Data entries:
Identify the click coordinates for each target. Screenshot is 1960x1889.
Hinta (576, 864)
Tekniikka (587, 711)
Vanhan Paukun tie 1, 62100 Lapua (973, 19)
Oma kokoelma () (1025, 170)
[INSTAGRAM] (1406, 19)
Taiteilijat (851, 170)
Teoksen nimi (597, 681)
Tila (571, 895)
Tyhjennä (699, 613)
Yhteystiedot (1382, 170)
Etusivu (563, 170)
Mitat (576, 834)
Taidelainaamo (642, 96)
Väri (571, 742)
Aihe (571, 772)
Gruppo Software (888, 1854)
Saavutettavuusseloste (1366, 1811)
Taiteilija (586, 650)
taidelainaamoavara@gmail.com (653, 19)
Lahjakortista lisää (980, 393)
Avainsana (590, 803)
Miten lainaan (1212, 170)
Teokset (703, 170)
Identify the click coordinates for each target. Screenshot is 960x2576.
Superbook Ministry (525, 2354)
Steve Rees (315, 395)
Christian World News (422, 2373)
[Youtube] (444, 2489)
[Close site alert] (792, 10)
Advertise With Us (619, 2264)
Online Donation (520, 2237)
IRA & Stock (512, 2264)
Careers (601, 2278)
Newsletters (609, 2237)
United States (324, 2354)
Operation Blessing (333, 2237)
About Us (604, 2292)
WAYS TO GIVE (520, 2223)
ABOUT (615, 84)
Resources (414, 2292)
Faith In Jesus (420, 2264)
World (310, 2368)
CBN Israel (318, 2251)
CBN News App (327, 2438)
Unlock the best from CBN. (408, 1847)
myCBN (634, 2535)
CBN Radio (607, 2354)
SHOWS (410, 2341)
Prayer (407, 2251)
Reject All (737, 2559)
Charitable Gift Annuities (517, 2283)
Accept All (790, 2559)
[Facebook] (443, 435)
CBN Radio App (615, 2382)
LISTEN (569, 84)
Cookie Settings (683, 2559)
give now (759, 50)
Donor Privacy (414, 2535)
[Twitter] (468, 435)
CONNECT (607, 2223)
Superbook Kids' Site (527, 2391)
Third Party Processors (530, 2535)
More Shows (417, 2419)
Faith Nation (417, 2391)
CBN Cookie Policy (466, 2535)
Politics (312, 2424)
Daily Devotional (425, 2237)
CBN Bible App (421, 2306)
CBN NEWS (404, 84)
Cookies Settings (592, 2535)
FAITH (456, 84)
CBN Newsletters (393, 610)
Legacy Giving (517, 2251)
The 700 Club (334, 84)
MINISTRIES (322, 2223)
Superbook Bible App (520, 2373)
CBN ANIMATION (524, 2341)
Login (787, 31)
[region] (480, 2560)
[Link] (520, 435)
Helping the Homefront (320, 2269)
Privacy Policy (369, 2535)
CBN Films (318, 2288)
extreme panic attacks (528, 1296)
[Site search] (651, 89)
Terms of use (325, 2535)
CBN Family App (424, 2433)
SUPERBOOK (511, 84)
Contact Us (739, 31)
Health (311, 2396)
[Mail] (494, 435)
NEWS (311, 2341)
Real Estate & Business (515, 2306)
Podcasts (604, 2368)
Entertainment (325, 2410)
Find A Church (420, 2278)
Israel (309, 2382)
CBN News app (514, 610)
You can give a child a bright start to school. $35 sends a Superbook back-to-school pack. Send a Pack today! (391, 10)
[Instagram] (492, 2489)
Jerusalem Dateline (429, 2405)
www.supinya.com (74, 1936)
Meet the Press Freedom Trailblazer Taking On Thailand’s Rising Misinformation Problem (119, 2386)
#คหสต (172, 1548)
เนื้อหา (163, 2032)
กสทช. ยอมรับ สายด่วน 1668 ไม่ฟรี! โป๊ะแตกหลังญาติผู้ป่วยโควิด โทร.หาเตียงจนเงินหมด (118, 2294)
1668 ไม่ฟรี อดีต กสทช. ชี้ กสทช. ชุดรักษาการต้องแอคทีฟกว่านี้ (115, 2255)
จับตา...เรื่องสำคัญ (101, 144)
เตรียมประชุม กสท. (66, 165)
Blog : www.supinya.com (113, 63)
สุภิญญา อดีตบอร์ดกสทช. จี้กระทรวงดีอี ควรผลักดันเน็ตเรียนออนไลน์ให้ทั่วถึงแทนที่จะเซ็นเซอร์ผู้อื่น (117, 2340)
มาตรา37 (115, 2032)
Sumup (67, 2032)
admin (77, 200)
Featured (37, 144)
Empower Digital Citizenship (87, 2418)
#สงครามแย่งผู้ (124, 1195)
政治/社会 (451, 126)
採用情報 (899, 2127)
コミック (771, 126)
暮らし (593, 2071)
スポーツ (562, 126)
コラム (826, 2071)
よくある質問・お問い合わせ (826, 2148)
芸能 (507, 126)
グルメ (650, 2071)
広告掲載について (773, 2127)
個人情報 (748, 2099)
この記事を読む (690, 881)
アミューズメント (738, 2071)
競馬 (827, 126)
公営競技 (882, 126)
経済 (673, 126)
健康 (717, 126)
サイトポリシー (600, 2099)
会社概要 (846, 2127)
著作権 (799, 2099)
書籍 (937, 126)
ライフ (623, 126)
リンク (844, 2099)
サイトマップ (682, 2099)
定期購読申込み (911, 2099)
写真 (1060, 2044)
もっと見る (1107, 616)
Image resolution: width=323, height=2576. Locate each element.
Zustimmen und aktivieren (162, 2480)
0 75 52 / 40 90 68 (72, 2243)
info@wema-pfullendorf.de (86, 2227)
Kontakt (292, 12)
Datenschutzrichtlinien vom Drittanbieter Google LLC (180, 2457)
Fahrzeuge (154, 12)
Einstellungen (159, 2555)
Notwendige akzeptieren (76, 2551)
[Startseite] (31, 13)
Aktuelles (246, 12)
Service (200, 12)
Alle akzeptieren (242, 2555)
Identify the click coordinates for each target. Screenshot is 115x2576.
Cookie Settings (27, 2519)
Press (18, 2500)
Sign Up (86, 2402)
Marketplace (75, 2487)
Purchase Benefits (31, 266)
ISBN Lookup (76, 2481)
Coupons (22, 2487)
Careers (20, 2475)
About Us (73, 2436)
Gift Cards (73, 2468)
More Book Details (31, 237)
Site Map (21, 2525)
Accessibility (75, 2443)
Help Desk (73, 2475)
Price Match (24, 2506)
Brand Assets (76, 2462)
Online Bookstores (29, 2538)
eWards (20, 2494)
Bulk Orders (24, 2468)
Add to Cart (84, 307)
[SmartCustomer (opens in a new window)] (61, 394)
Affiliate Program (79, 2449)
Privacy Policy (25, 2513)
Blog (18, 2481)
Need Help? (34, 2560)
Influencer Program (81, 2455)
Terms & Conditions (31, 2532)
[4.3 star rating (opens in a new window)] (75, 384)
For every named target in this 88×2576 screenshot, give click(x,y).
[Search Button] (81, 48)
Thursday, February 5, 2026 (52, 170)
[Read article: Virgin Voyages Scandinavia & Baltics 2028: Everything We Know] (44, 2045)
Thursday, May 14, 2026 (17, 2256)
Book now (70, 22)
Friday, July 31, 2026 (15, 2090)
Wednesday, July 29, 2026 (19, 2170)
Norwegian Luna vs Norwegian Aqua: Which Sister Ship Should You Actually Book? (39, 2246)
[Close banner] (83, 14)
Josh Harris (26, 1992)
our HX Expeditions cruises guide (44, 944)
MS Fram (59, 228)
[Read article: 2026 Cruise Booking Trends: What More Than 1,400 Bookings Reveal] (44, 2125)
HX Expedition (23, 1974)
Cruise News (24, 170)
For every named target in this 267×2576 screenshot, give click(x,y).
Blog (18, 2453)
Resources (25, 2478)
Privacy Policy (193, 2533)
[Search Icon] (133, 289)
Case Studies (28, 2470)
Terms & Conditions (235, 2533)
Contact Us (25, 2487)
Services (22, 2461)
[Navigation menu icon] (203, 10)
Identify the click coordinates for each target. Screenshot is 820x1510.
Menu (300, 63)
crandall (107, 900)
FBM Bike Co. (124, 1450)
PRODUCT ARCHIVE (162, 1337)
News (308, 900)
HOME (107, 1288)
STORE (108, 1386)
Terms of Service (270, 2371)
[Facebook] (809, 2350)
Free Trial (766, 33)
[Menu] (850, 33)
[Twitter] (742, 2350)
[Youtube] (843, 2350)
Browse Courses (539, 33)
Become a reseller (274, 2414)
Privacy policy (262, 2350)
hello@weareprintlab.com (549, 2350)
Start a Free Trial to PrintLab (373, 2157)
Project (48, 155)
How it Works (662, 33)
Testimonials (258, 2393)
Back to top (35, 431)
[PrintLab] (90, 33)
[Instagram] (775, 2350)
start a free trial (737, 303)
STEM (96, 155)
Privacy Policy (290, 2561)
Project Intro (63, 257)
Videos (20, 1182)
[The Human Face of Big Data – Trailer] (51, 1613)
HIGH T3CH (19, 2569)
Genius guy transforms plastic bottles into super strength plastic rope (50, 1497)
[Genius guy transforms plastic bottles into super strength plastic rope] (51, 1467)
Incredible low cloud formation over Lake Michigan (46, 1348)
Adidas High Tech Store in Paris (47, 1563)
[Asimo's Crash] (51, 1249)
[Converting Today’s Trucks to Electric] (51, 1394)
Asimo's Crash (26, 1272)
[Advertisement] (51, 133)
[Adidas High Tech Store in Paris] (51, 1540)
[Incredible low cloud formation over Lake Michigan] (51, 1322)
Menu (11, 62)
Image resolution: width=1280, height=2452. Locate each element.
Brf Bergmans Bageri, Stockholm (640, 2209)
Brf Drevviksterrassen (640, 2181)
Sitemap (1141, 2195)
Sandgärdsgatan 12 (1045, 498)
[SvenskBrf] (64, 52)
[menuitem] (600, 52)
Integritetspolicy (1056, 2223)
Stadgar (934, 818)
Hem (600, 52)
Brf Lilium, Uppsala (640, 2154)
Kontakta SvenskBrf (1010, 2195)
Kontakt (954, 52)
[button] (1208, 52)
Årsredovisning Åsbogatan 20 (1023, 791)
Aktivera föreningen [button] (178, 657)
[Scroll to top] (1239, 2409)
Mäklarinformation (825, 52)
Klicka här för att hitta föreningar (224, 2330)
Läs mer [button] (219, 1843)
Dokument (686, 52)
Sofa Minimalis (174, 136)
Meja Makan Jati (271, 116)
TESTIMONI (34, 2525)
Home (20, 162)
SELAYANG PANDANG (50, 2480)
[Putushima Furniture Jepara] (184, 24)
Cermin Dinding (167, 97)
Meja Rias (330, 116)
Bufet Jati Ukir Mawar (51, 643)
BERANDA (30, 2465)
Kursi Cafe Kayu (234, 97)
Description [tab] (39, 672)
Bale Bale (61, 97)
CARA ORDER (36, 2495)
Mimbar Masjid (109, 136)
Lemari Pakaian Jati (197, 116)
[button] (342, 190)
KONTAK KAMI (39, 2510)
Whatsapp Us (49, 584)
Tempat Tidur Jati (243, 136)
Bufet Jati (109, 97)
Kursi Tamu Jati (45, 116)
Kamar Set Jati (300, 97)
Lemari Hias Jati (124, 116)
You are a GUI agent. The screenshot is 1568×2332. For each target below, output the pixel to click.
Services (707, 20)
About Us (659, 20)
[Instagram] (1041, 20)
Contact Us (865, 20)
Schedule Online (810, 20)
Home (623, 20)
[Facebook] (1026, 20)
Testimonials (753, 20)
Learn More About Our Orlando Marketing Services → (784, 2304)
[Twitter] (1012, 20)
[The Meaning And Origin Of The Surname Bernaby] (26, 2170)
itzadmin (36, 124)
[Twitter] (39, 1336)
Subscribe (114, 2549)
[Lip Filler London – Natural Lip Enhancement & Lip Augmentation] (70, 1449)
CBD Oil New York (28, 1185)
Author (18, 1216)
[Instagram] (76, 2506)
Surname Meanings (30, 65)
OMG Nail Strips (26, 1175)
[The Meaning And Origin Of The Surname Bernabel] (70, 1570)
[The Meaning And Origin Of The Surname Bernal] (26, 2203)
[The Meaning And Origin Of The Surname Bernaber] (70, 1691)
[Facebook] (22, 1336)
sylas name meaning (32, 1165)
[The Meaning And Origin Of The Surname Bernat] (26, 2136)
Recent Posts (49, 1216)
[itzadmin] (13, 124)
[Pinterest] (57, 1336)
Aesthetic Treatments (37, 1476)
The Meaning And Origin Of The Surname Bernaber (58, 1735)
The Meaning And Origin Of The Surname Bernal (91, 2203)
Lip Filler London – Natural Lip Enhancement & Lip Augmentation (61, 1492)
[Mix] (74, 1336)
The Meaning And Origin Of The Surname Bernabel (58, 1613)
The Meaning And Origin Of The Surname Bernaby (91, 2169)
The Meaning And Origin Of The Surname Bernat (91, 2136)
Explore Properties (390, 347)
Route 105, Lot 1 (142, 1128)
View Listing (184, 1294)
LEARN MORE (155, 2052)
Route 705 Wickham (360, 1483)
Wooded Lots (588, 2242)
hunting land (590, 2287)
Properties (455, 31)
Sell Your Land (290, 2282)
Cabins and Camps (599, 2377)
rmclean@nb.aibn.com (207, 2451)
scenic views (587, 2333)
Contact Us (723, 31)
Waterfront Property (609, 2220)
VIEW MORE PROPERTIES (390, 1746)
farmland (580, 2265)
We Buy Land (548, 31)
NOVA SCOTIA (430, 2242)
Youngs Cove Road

§ **TASK GOAL**
Start with the line above that contains "[PrintLab] (90, 33)" and stop after the line that contains "Lemari Hias Jati (124, 116)". Output those lines exactly, and only those.

§ **WORKED SOLUTION**
[PrintLab] (90, 33)
[Instagram] (775, 2350)
start a free trial (737, 303)
STEM (96, 155)
Privacy Policy (290, 2561)
Project Intro (63, 257)
Videos (20, 1182)
[The Human Face of Big Data – Trailer] (51, 1613)
HIGH T3CH (19, 2569)
Genius guy transforms plastic bottles into super strength plastic rope (50, 1497)
[Genius guy transforms plastic bottles into super strength plastic rope] (51, 1467)
Incredible low cloud formation over Lake Michigan (46, 1348)
Adidas High Tech Store in Paris (47, 1563)
[Asimo's Crash] (51, 1249)
[Converting Today’s Trucks to Electric] (51, 1394)
Asimo's Crash (26, 1272)
[Advertisement] (51, 133)
[Adidas High Tech Store in Paris] (51, 1540)
[Incredible low cloud formation over Lake Michigan] (51, 1322)
Menu (11, 62)
Image resolution: width=1280, height=2452. Locate each element.
Brf Bergmans Bageri, Stockholm (640, 2209)
Brf Drevviksterrassen (640, 2181)
Sitemap (1141, 2195)
Sandgärdsgatan 12 (1045, 498)
[SvenskBrf] (64, 52)
[menuitem] (600, 52)
Integritetspolicy (1056, 2223)
Stadgar (934, 818)
Hem (600, 52)
Brf Lilium, Uppsala (640, 2154)
Kontakta SvenskBrf (1010, 2195)
Kontakt (954, 52)
[button] (1208, 52)
Årsredovisning Åsbogatan 20 (1023, 791)
Aktivera föreningen [button] (178, 657)
[Scroll to top] (1239, 2409)
Mäklarinformation (825, 52)
Klicka här för att hitta föreningar (224, 2330)
Läs mer [button] (219, 1843)
Dokument (686, 52)
Sofa Minimalis (174, 136)
Meja Makan Jati (271, 116)
TESTIMONI (34, 2525)
Home (20, 162)
SELAYANG PANDANG (50, 2480)
[Putushima Furniture Jepara] (184, 24)
Cermin Dinding (167, 97)
Meja Rias (330, 116)
Bufet Jati Ukir Mawar (51, 643)
BERANDA (30, 2465)
Kursi Cafe Kayu (234, 97)
Description [tab] (39, 672)
Bale Bale (61, 97)
CARA ORDER (36, 2495)
Mimbar Masjid (109, 136)
Lemari Pakaian Jati (197, 116)
[button] (342, 190)
KONTAK KAMI (39, 2510)
Whatsapp Us (49, 584)
Tempat Tidur Jati (243, 136)
Bufet Jati (109, 97)
Kursi Tamu Jati (45, 116)
Kamar Set Jati (300, 97)
Lemari Hias Jati (124, 116)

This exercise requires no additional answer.